-- START RECORD LIST --

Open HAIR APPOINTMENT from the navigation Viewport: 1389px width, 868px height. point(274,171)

-- END RECORD LIST --
-- START RECORD LIST --

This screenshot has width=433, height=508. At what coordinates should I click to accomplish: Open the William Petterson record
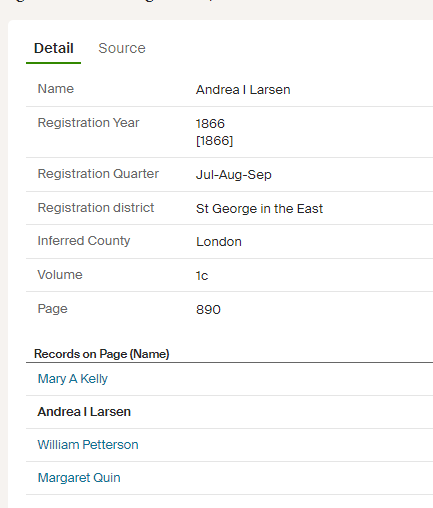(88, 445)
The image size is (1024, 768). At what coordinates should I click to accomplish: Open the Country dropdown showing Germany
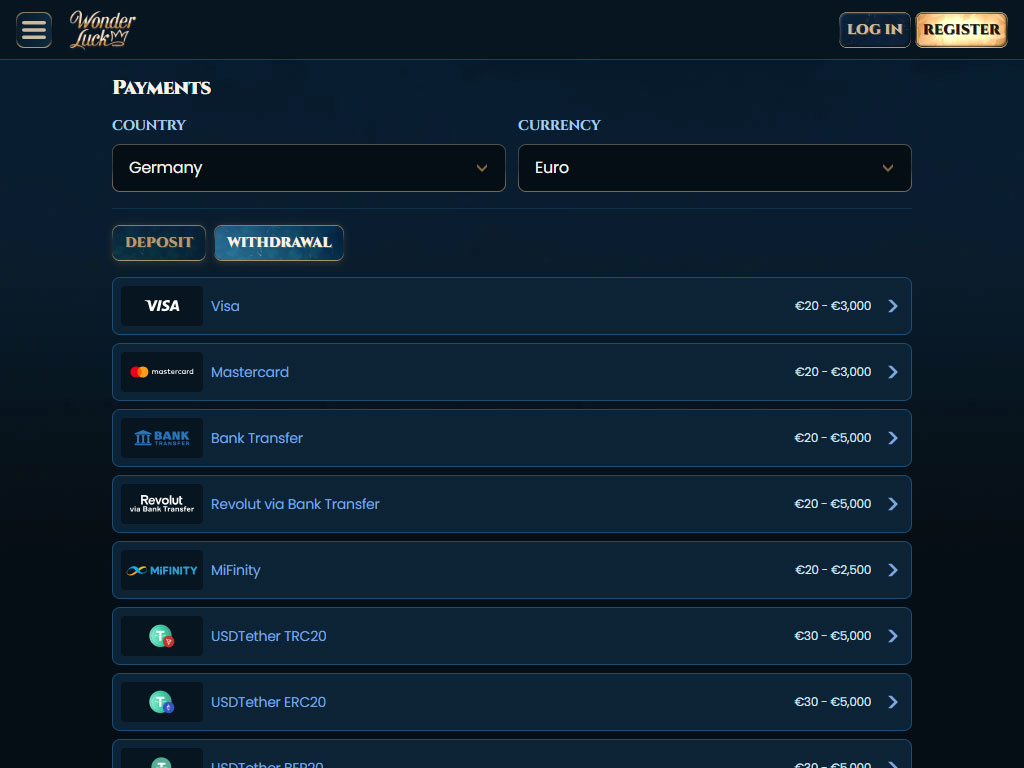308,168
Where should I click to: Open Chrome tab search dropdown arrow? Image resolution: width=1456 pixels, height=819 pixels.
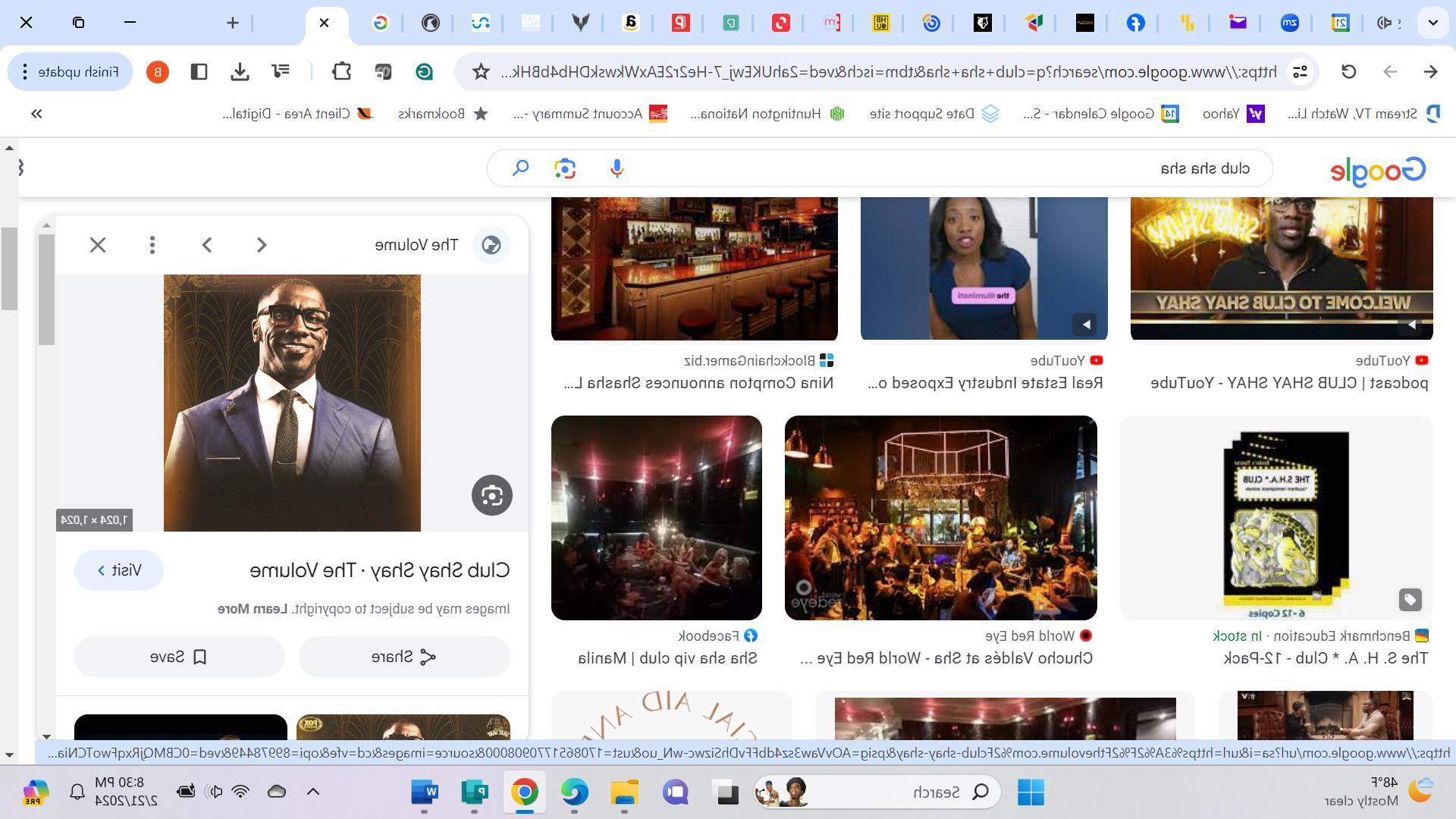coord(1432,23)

-- END RECORD LIST --

__GIVEN PROBLEM__
Rescale the stretch from the line that contains "This screenshot has" through the line that contains "coord(1432,23)", both ends included, reproducing every line with its request. Multiply each click coordinate in the answers by 0.3 and round to whole numbers, halves up, leaving the pictures out.

__RESULT__
This screenshot has width=433, height=508. At what coordinates should I click to accomplish: Open the William Petterson record
(26, 134)
The image size is (1024, 768). At what coordinates should I click to accomplish: Open the Country dropdown showing Germany
92,50
Where should I click to: Open Chrome tab search dropdown arrow? Image resolution: width=1456 pixels, height=819 pixels.
coord(430,7)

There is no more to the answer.